▸ Required actions:
1. Please rewrite everything from "# Asian Girly" down to "sooner than later." in the girls' names thread, changing "suitable" to "pretty".
2. In the girls' names thread, what reason does Heather212 give for needing new name ideas?

▸ Text excerpt:
__________
# Asian Girly Names ?



## Heather212

Hellooo everybody!

I need some help finding suitable names for a girl. I don't really know what I'm having yet but I don't really have any girls names so I want to make sure I choose some sooner than later. 

Also I don't know whether to give her an "American" name or an Asian one. I do want her to have a name that isn't totally alien to her heritage, though she will be 1/4th White on my side. 

When I was with my Eastern European ex I had picked out a bunch of Eastern European names, that's also why I need new ideas :blush: 

But maybe I should choose a regular name and let my BF choose a Chinese one for her as well, which he has both himself... so I guess feel free to contribute any name that you think would be good 

I actually like the name "Juanita" for some reason, I think it's cute lol.

I also like Gianna as in "Gianna Marie."

I used to like "Jackie" a lot but I ended up naming my cat that so that might be a bit weird LMAO!

Oh and my mom likes the name Constanze (it was going to be my sister's name if I ever had one) but it does sound a bit... German, still I'm considering it, haha.

Thoughts?


----------



## RubyRainbows

Hhmm... not sure as far as "Asian names"

How about some American names with some "asian flair" lol

Laila
Leilani
Kaylana
Kiara
Amari
Amaya
Aria
Aaliyah

I love Gianna... my niece is Gianna Elizabeth!


----------



## kiwimama

By Asian do you mean Chinese/ Japanese/ Indian??


----------



## RubyRainbows

How about: Kimaya, Kylie, or Kaylani


----------



## Heather212

Thanks Ruby! Those are some really nice names :flower:

Yeah Gianna is a really nice name, I am part Italian so I guess it wouldn't be so far off to name my kid that. I also like Kaylani and Kiara, really cute :)
__________
▸ Information shown:
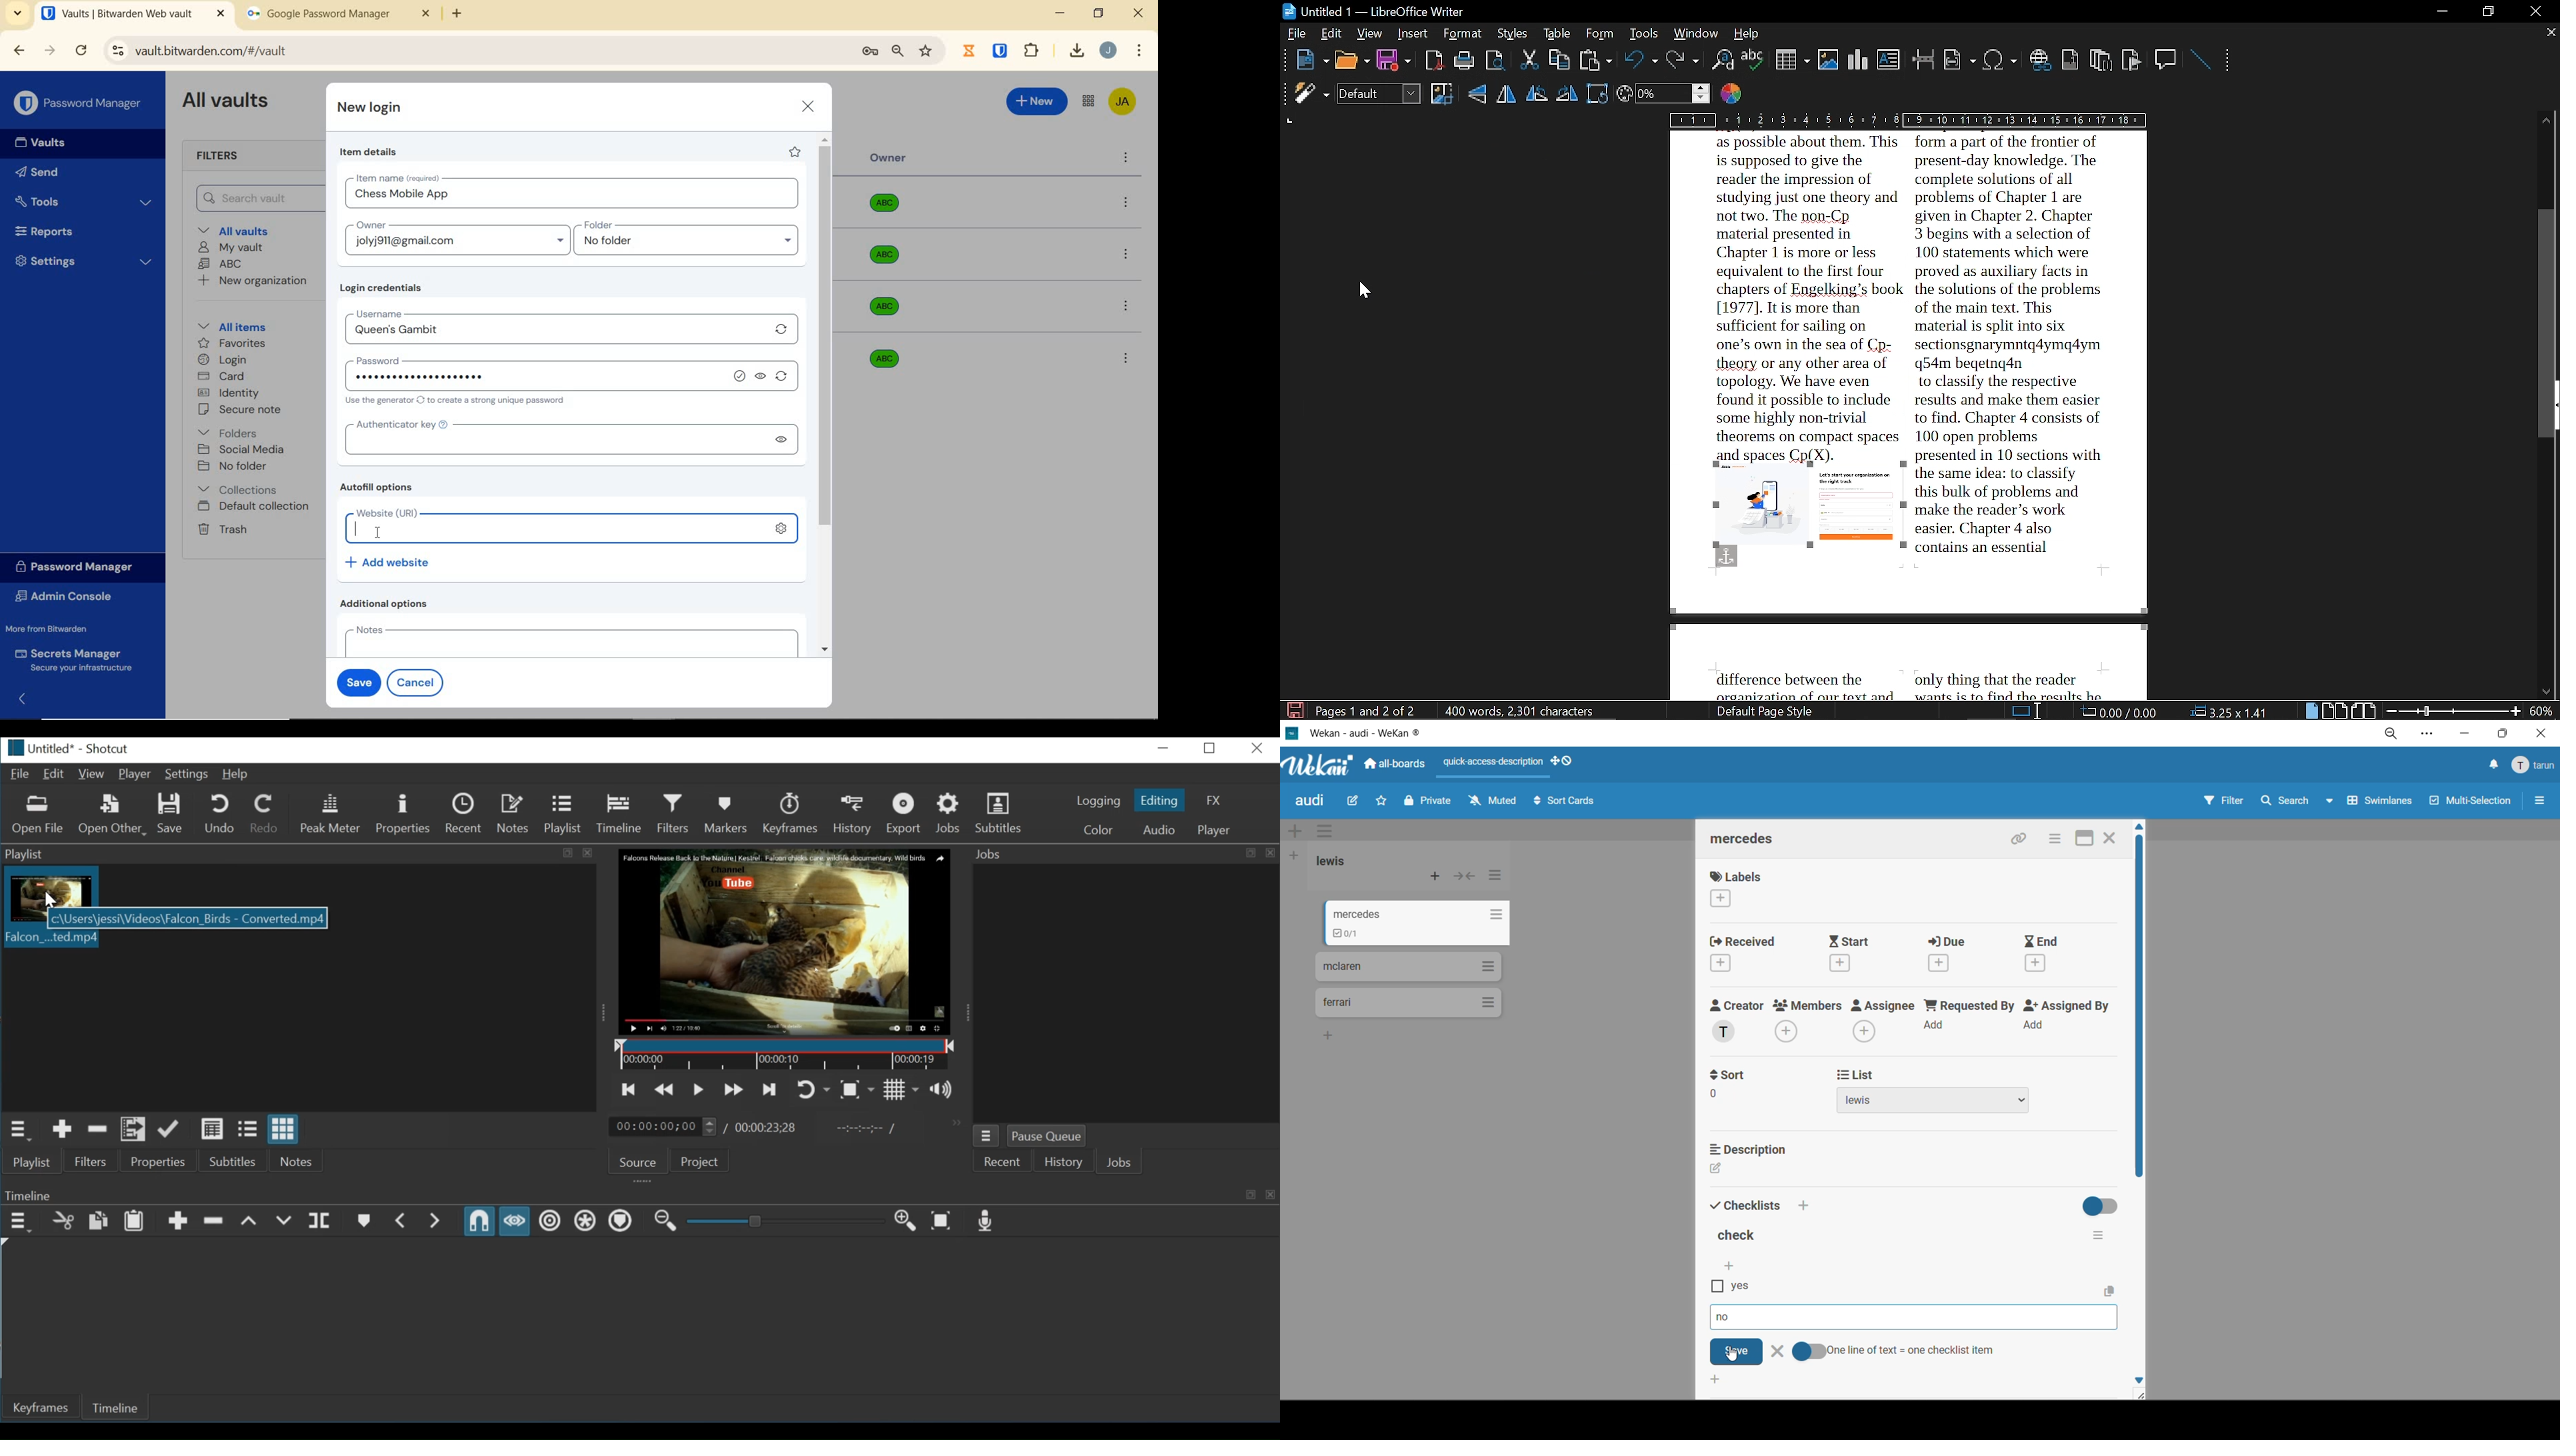  What do you see at coordinates (1129, 256) in the screenshot?
I see `option` at bounding box center [1129, 256].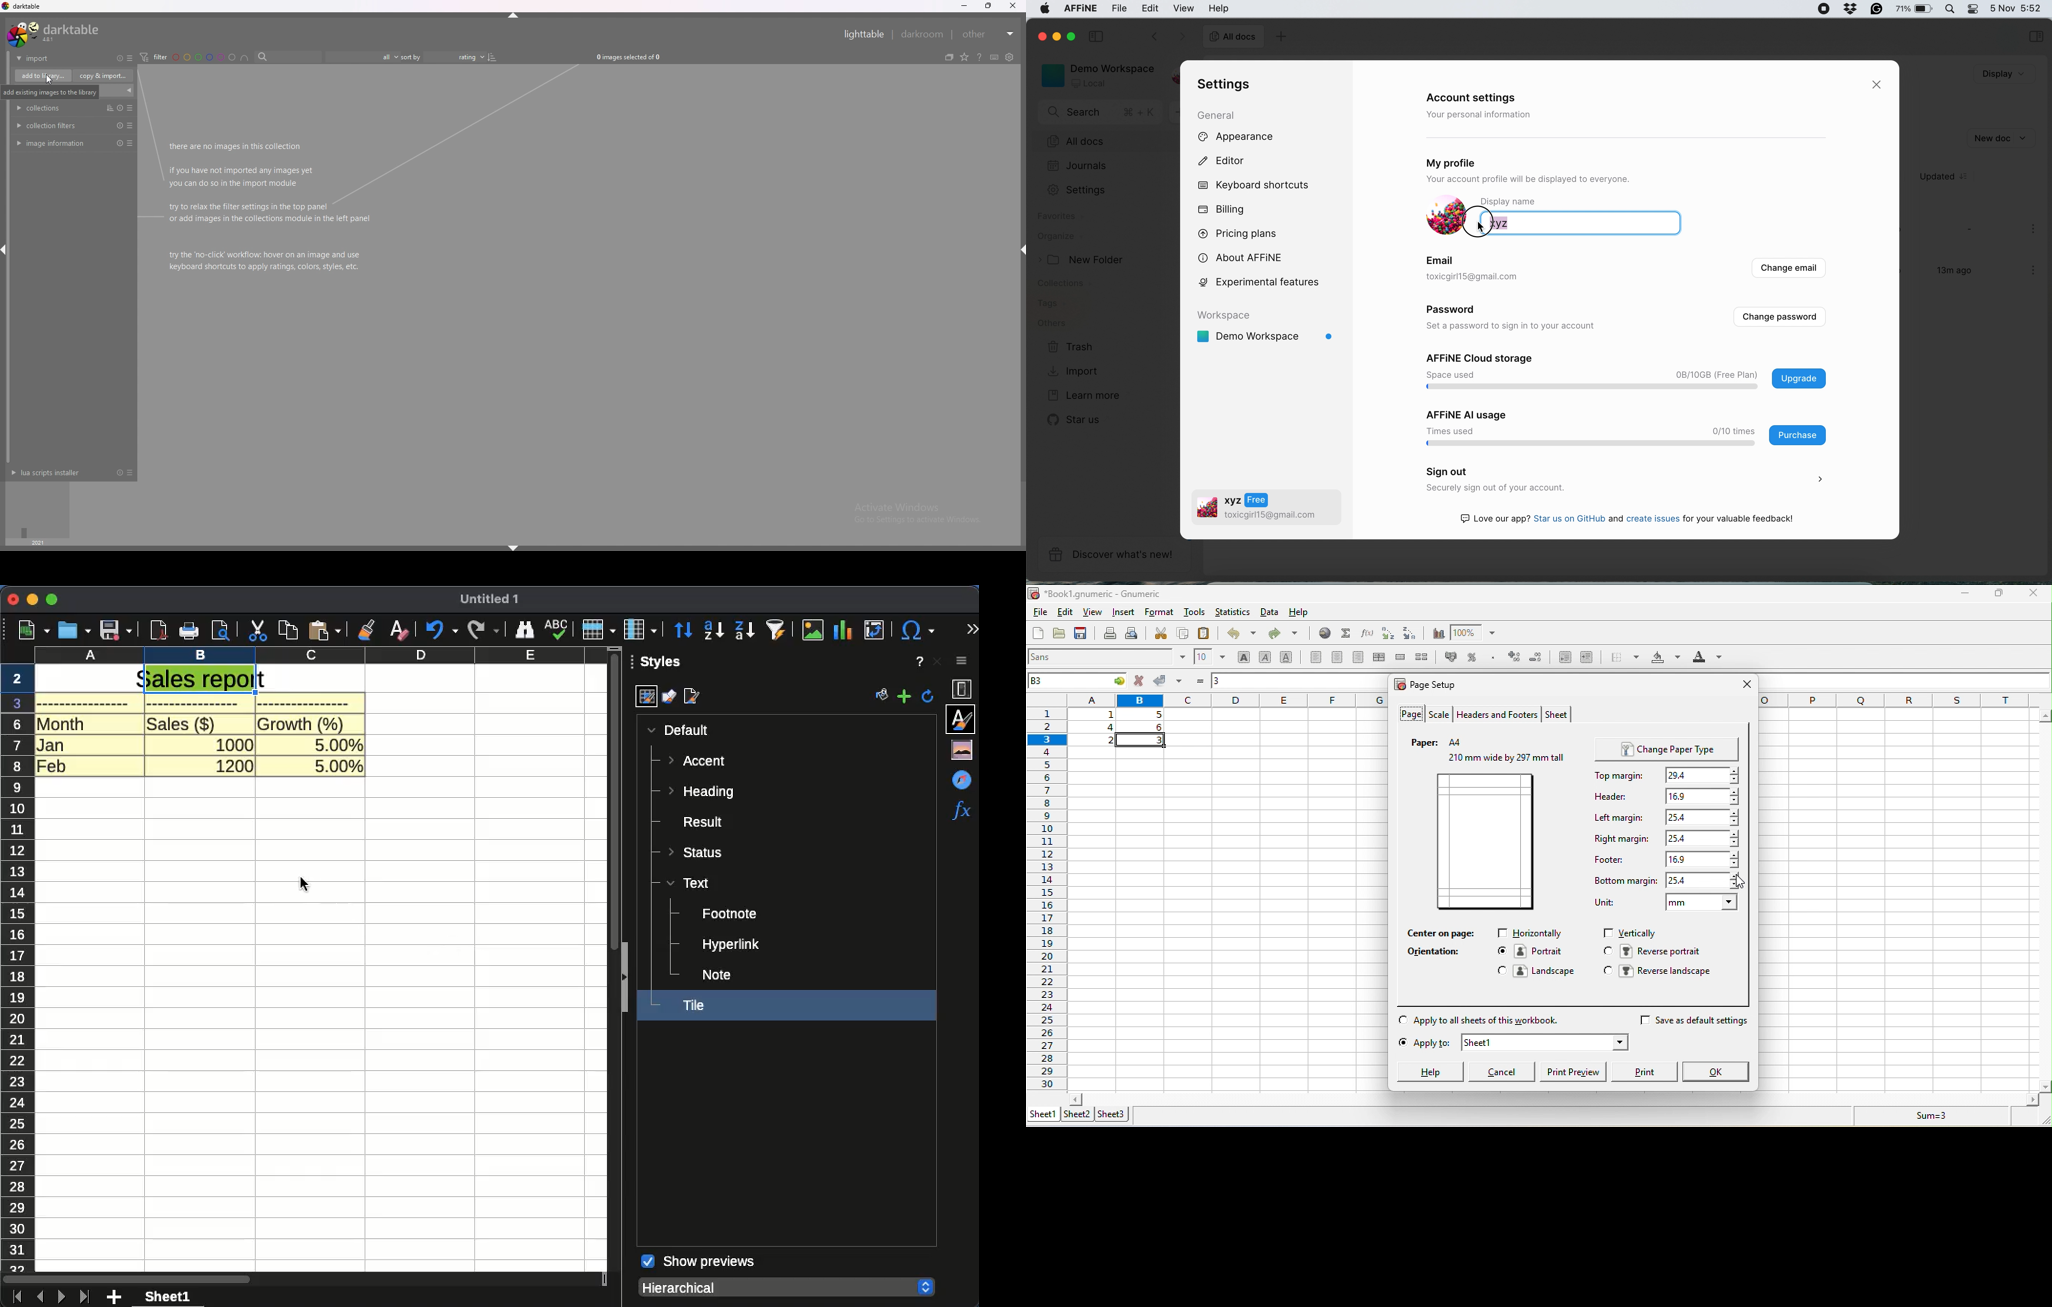  I want to click on help, so click(980, 57).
__________
▸ Full answers:
1.
# Asian Girly Names ?



## Heather212

Hellooo everybody!

I need some help finding pretty names for a girl. I don't really know what I'm having yet but I don't really have any girls names so I want to make sure I choose some sooner than later.

2. While with an Eastern European ex, Heather212 had picked out a bunch of Eastern European names. That is part of why new ideas are needed.